* [Texte]

Il en va de même pour la transformation des organisations : l’importance d’intégrer des entrepreneurs est reconnue depuis longtemps et les organisations ont fait des efforts en ce sens, mais seulement dans le but de devenir plus entrepreneuriales. C’est cette conception qu’il faut revoir : les entrepreneurs ne doivent pas venir en renfort du management existant, mais contribuer à le transformer par leurs principes d’action ainsi que leur posture générale.

Le défi de la transformation

Face aux nombreuses ruptures de leur environnement, la plupart des grandes entreprises n’ont pas d’autre choix que de se transformer en profondeur. Et pourtant les résultats des programmes de transformation, lancés depuis une dizaine d’années, sont décevants.

Les raisons sont nombreuses mais tiennent principalement à la logique qui sous-tend ces programmes. Ceux-ci butent en effet sur une contradiction : d’une part, la transformation est rendue nécessaire par l’avènement d’une société plus entrepreneuriale dans laquelle la réussite et la performance futures reposeront sur la créativité et l’autonomie. Mais d’autre part, ils restent piégés dans des modèles mentaux anciens : un but fixé par la direction générale, un plan d’exécution, une méthode… Des notions bien éloignées du monde entrepreneurial. C’est donc la façon même de se transformer qu’il faut changer.

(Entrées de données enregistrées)
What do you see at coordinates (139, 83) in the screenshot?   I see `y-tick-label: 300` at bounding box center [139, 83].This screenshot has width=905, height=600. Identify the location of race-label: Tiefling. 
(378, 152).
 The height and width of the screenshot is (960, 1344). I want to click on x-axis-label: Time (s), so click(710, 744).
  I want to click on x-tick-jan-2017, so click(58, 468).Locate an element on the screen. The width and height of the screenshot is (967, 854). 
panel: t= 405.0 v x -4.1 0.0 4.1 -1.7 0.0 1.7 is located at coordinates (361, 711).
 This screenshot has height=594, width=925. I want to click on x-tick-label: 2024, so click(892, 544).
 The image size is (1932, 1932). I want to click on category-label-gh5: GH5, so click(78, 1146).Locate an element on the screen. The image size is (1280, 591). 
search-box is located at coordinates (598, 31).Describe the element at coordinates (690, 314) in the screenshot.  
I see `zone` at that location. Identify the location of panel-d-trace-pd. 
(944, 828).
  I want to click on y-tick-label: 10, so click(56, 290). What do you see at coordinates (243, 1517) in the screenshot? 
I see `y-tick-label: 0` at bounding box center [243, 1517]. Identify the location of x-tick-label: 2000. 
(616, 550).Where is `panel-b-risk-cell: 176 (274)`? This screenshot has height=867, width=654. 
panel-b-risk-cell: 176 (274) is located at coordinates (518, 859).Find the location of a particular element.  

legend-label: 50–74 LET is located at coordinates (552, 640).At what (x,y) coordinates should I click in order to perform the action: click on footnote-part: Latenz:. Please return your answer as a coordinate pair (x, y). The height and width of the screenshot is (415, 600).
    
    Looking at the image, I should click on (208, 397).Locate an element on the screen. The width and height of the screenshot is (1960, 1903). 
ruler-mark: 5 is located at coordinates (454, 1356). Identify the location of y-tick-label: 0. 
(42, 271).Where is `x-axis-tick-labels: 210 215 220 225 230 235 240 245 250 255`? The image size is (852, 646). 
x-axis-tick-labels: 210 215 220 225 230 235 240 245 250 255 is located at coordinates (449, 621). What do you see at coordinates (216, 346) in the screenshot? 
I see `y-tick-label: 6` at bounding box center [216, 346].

* [Consignes]
• 1. Relevez, dans le texte, tous les éléments cités comme exemples des « modèles mentaux anciens » dans lesquels restent piégés les programmes de transformation.
• 2. Recopiez fidèlement le passage du texte qui s'ouvre sur les mots contenant « Il en va de » et se termine par « leur posture générale. ».

* [Corrigé des exercices]
• 1.
- un but fixé par la direction générale
- un plan d'exécution
- une méthode

• 2.
Il en va de même pour la transformation des organisations : l’importance d’intégrer des entrepreneurs est reconnue depuis longtemps et les organisations ont fait des efforts en ce sens, mais seulement dans le but de devenir plus entrepreneuriales. C’est cette conception qu’il faut revoir : les entrepreneurs ne doivent pas venir en renfort du management existant, mais contribuer à le transformer par leurs principes d’action ainsi que leur posture générale.